Une faible fumée d’un blanc grisâtre s’échappait légèrement de la cheminée sans interruption.
De ma fenêtre j’apercevais cette longère où vivait seule depuis de nombreuses années une femme d’un certain âge. Je me demandais pourquoi attisait-elle un feu en cette saison, que faisait-elle brûler, aucune odeur ne me parvenait.
Ses enfants lui font parfois une visite éclair, surtout pour déposer ce dont ils ne veulent plus, chaque jour elle les attend, mais en vain, résignée brûle-t-elle ces objets inutiles pour elle ?

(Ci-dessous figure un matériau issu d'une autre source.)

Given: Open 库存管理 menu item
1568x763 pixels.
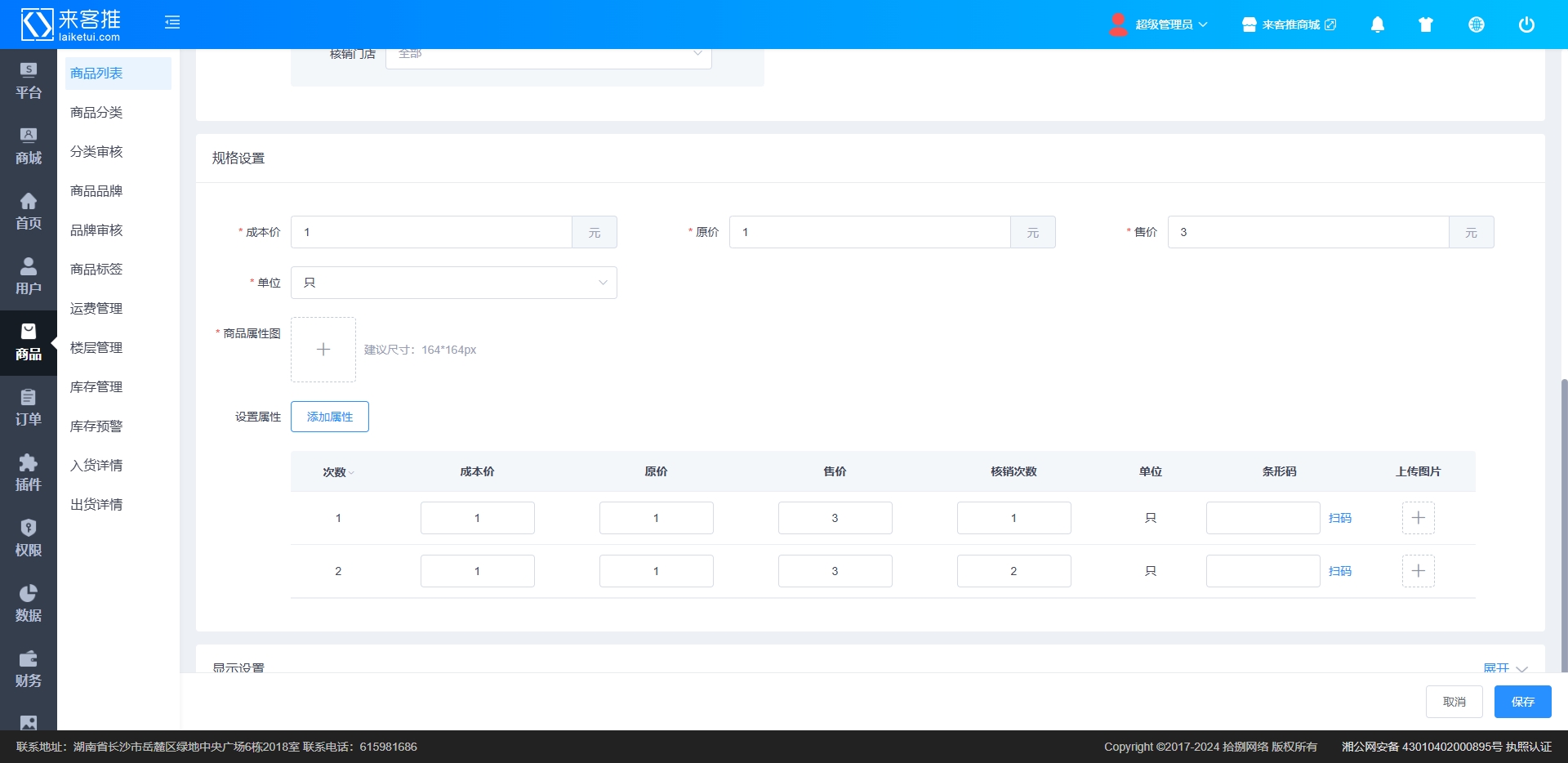Looking at the screenshot, I should [x=96, y=387].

Je l’imagine plutôt faire le tri de tout ce qu’elle a accumulé au cours de sa vie, ces années bien remplies. Je l’imagine chaque soir relire à voix haute une ou deux lettres que son mari lui écrivait au temps de leurs fiançailles, elle les connait par cœur, je l’imagine s’endormir bercée par ces mots qui lui ont fait tant de bien.

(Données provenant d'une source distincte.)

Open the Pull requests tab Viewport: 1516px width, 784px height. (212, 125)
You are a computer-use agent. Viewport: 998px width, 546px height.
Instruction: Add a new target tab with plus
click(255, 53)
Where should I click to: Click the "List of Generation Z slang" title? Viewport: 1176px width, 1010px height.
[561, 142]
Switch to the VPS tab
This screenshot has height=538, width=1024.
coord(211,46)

Le lendemain, près de la cheminée, hésitant avant le geste fautif, elle déplie délicatement la lettre lue la veille puis la dépose sur la braise. Les mots se consument doucement sous ses yeux, tout comme cet amour vécu près d’Antoine il y a bien longtemps, ces années trop brèves. Il lui est difficile de voir partir en fumée ce qui lui a procuré tant d’émotions.
Élise se souvient. Antoine empilait ses livres sur tous les meubles, chacun avait sa raison d’être posé là, elle n’osait pas les déplacer. Vers 21 heures il se retirait au salon, prenait des notes ou s’évadait dans ses lectures.

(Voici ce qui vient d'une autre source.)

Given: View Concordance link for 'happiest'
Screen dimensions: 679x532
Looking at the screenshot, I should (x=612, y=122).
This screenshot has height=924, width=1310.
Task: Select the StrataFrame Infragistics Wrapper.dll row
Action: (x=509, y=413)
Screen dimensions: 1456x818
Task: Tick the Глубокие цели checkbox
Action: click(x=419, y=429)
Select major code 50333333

Dans son enfance il avait été privé de livres, à sa disposition il n’y avait que le journal local mais il n’était pas autorisé de le lire. Son père lui disait "ça ne concerne pas les gamins de ton âge, tu liras bien assez tôt les mauvaises nouvelles".
Dès ses dix ans, il disait à qui voulait bien l’écouter, que plus tard il sera le maitre d’école de son village, ce qu’il fit dès ses études terminées. Comme il avait grandi au pays, connu de tous les habitants, le maire avait tout fait pour le garder après l’inauguration de l’unique classe de la commune. Dans sa classe la discipline était de rigueur, du haut de l’estrade il était le maitre d’école, le soir il était le maitre de la famille.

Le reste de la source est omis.